EXERCISE
In the text on gastroschisis in newborns, how much did prenatal diagnosis of abdominal wall defect rise between the two groups?
---------- SOURCE TEXT ----------
Repair of postclosure of incisional hernia was needed in seven patients in group I and in three patients in group II.
Follow-up period ranged from 2 to 6 months in both groups (average: 3.7 months). Two patients came later with adhesive intestinal obstruction that was treated conservatively and another one with inguinal hernia.
Gastroschisis continued to be a challenging surgical emergency in neonates. The abdominal cavity may not be large enough to tolerate reduction of herniated frequently foreshortened, edematous, matted together bowel in many cases. Similarly, a prolonged ileus represents a challenge in the postoperative period.
During the past 12 years, there was a steady improvement in antenatal care at our region. Prenatal diagnosis of abdominal wall defect increased from 16.7% in group I to 31.8% in group II. All mothers were advised to continue the normal course of pregnancy instead of preterm delivery. The limited incubators equipped with advanced neonatal intensive care facilities dictated this approach.
---------- DATA EXTRACT ----------
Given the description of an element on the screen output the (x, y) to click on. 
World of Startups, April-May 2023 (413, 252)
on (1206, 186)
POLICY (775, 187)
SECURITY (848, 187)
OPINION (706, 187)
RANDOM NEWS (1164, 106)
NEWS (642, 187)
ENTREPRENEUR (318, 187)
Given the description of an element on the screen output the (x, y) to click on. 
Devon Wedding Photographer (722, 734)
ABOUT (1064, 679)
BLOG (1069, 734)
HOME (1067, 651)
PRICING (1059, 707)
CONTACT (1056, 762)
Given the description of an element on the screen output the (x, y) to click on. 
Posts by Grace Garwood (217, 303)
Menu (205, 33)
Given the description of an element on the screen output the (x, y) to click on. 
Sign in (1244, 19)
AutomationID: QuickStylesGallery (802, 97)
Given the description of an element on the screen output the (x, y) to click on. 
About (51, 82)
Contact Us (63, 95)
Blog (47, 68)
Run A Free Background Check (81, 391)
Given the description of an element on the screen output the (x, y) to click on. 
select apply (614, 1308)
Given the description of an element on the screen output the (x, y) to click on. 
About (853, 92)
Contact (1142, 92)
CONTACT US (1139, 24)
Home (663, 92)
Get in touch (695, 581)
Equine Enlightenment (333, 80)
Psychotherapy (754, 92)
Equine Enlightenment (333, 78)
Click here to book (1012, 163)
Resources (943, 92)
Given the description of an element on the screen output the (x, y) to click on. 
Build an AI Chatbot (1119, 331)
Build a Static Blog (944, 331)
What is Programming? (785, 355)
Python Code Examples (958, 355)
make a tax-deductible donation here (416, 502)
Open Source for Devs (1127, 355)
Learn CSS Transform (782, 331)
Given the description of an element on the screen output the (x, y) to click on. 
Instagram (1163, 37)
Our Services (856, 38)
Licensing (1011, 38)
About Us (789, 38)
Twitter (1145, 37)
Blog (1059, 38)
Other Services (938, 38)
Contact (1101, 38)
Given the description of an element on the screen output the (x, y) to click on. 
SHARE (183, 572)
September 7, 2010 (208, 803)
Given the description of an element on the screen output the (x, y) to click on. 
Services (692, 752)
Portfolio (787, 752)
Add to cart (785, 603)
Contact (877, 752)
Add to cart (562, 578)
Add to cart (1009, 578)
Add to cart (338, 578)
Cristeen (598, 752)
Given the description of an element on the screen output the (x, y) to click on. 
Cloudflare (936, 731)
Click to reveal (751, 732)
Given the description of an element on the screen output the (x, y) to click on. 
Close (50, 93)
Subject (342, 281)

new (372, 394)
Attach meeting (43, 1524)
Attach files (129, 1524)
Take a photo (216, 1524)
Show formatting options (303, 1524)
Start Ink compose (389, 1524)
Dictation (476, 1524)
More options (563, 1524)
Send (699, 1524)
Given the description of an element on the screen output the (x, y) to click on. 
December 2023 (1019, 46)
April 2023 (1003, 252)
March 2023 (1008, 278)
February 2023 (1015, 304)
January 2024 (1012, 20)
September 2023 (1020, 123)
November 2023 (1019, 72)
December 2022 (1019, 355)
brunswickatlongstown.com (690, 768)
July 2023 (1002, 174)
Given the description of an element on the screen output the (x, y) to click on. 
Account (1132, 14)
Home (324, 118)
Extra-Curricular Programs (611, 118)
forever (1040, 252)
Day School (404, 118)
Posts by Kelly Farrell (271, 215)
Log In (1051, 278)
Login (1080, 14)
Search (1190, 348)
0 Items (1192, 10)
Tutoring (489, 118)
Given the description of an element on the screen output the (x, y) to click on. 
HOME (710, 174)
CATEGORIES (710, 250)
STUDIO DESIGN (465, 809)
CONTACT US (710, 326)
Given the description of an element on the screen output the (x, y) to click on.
----------
FINISHED TASK
It rose from 16.7% in group I to 31.8% in group II.